■ **Saved entries**:

-- Opening Marker --

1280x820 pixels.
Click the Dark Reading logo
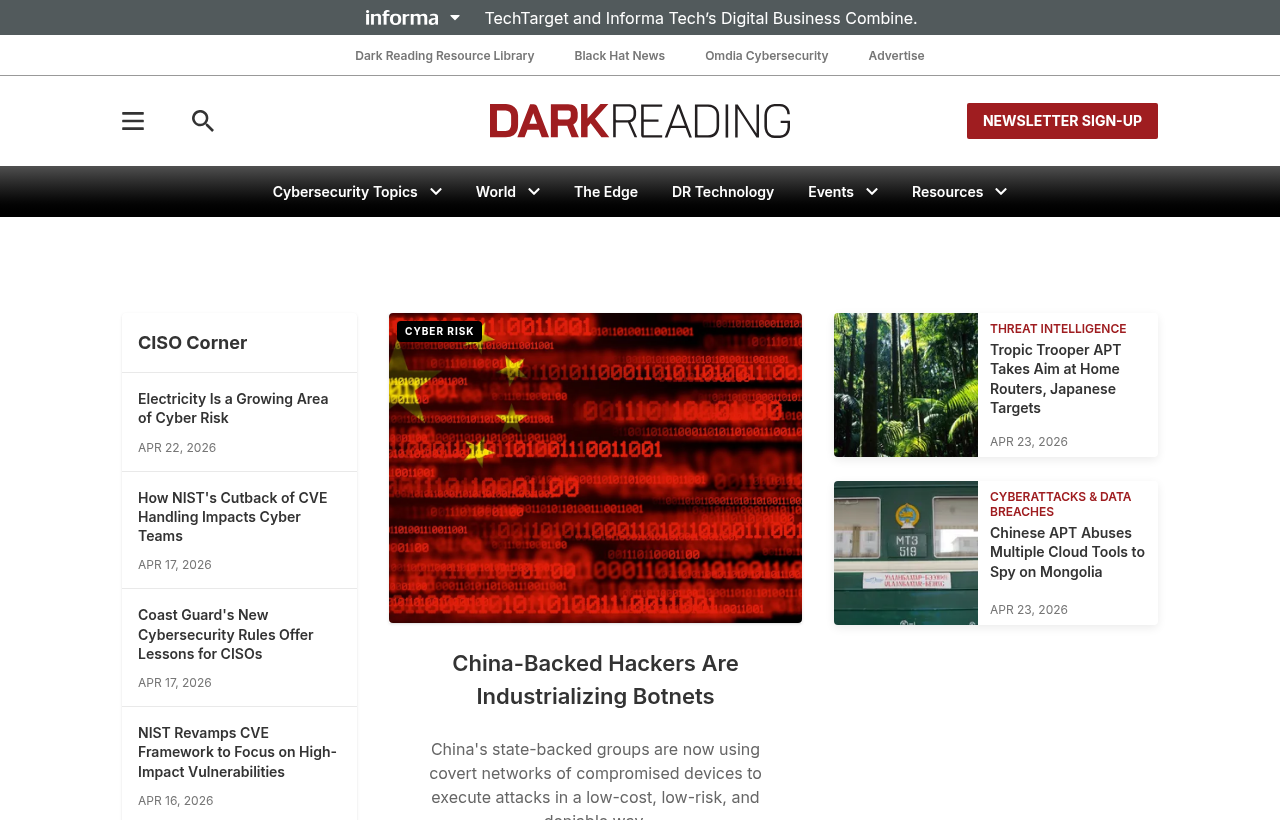[x=639, y=120]
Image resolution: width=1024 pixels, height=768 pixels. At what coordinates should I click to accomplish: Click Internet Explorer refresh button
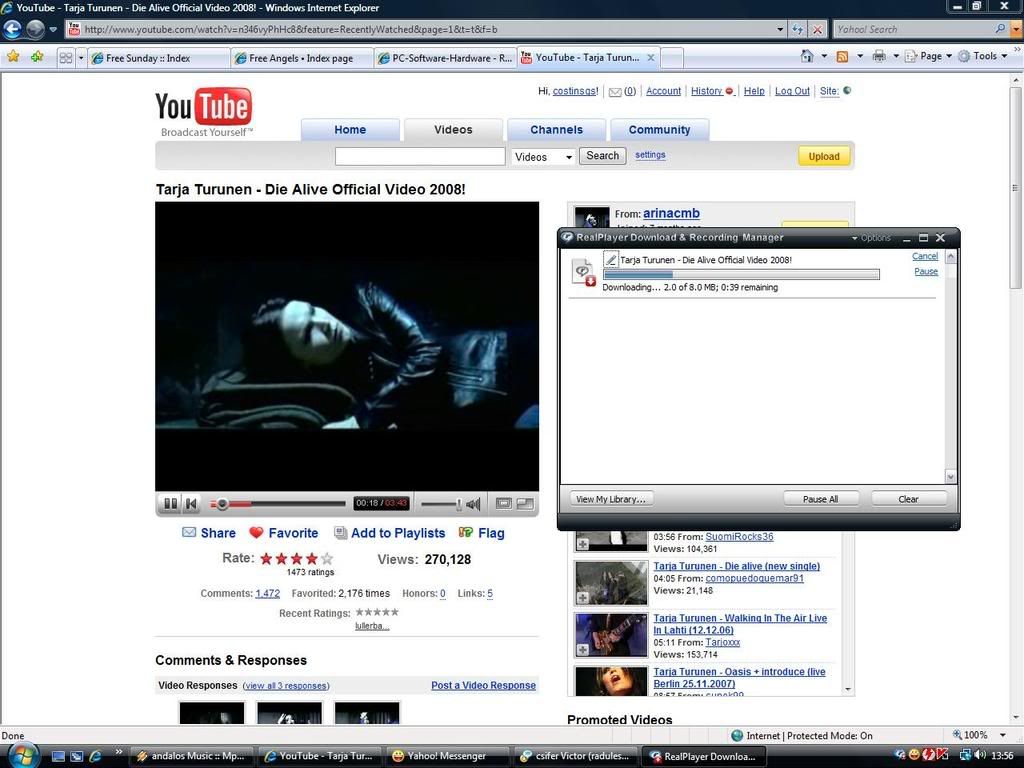[797, 29]
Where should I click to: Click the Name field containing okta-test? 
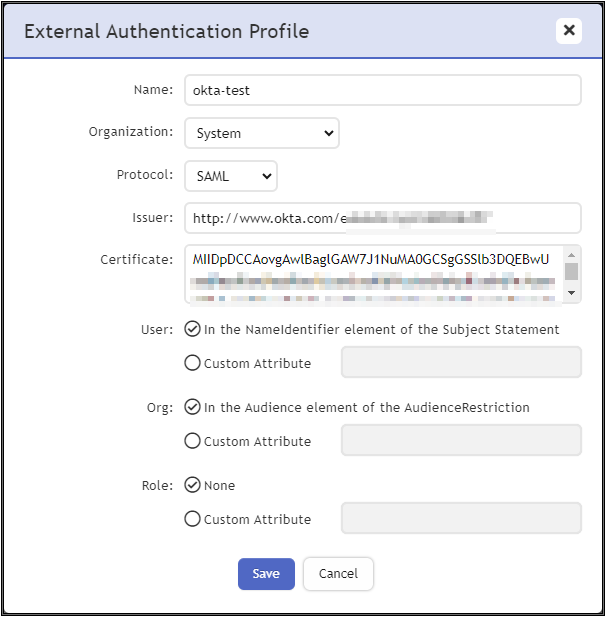(x=382, y=90)
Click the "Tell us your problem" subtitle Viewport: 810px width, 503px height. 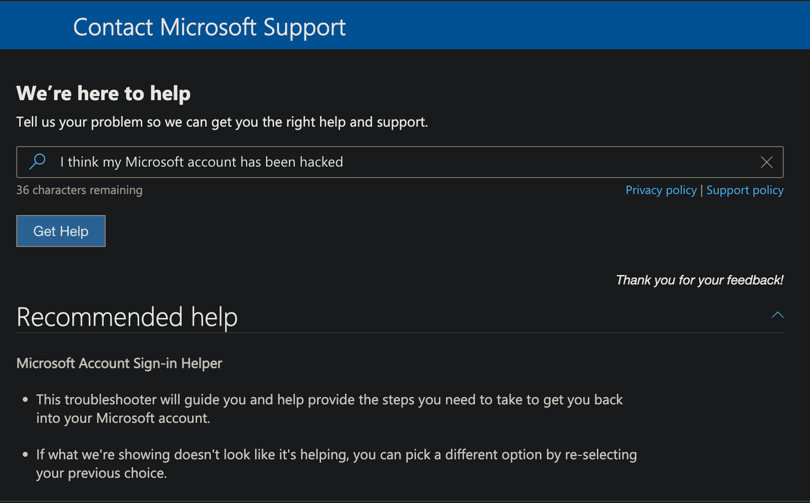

-- Closing Marker --

■ **WHAT YOU SHOULD DO**:
Please repeat all of the data exactly, excluding images.

■ **WRITTEN SOLUTION**:
1280x820 pixels.
Click the Dark Reading logo
[x=639, y=120]
Image resolution: width=1024 pixels, height=768 pixels. At what coordinates should I click to accomplish: Click Internet Explorer refresh button
[797, 29]
Where should I click to: Click the Name field containing okta-test? 
(x=382, y=90)
Click the "Tell us your problem" subtitle Viewport: 810px width, 503px height. 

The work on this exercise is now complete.